Paper long abstract:
This paper forwards a discussion of extraction and exclusion into conversation with one about materiality and objects. In exploring the notion of ‘ruin’ – as expressed within and around the small town of Wollar in New South Wales, located at the western edge of the Hunter Valley Coal Chain and surrounded by three open-cut coal mines – I seek to interrogate displacement and mining through the empirical element of water and how everyday encounters with a river shape experiences of place, placement and displacement. This analysis draws inspiration from decolonial scholarship to look at how mining and extraction impact land and water as ontological categories. It positions water as a resource not only of pragmatic value but also of symbolic value in binding people and place together, and as a barometer for the emotional wellbeing of the community. It looks at how experiences and emotions are embodied and ‘placial’, and how scars in the landscape become ‘marks of sorrow and betrayal, of the abuse of power and latent hazards’ (Storm 2014: 1) for those whose imagined futures have been lost in the process of mining.
Paper short abstract:
In the time of accelerating climate change, the Morrison government and Farmers for Climate Action contest the depiction of 'the rural'. Hovering in the space between representations and life on the ground are intensifying structural arrangements that constrain the terms of rural work and life.
Paper long abstract:
In the time of accelerating climate change, lines of contestation are being drawn and redrawn between the Morrison government and Farmers for Climate Action over the depiction of ‘the rural’. Elements of these politics and the images in which they trade have been in play for a century.
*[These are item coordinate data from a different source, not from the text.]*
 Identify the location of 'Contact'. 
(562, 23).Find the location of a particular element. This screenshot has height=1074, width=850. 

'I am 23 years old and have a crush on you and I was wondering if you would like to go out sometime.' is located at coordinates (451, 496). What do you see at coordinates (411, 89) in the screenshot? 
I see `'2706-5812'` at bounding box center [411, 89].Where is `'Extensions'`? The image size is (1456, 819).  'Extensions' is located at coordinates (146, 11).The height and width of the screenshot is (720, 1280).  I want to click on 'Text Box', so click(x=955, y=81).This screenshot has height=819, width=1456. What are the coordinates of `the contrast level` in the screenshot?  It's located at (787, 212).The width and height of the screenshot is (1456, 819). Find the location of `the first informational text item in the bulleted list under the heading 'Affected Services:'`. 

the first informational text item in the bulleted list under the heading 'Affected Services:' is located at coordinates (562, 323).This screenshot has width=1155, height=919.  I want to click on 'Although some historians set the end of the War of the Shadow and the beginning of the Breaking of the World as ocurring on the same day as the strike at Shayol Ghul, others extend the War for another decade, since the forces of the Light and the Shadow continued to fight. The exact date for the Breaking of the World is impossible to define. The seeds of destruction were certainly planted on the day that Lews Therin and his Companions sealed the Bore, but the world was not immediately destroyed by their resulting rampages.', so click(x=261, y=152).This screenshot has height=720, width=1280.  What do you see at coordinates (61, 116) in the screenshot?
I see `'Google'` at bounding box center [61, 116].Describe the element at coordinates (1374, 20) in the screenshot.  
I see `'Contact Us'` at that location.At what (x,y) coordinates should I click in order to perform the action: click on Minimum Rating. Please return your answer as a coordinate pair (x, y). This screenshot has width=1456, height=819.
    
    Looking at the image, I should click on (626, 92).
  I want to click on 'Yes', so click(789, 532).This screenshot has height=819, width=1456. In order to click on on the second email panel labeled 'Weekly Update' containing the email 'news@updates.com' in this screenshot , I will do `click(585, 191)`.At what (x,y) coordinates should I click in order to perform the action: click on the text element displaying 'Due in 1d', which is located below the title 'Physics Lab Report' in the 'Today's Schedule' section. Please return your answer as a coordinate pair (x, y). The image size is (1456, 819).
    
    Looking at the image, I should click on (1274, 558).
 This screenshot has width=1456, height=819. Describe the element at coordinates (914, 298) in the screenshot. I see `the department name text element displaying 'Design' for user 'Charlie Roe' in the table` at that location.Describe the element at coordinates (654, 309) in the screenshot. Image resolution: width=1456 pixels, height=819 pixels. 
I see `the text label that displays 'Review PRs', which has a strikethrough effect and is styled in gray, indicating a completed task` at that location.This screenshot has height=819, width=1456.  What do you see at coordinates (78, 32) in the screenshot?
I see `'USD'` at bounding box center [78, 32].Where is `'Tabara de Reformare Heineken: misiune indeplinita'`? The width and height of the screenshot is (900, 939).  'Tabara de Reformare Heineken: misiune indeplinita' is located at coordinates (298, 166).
Others have emerged and intensified more recently. While advancing this polarising debate, in their visions of rural Australia there is one important feature shared by these divergent perspectives. Both render invisible the wider social, economic, and technological transformations that undergird the ‘climate crisis’. They thus sidestep a constellation of issues that food growers feel intensely and must navigate to survive.
Drawing on reportage from mainstream media and interviews with farmers in the irrigation belt of NW Victoria, this paper considers the shape-shifting terms by which the past and future of growing food are imagined and selectively deployed. Hovering in the space between public representations and life on the ground are intensifying structural arrangements that constrain the terms of rural work and life. The late social theorist Bernard Stiegler would have us read these arrangements in terms of the age of disruption—an unprecedented global force of ‘colossal social disintegration’. Thinking with and beyond Stiegler, public contests over the rural and climate change disclose a profound emptying out of place. Displacement occurs not only in the terms of unfolding Anthropocenic catastrophe, but in the affective relations and processes of intergenerational transmission and translation that are fundamental to any shared orientations to a future.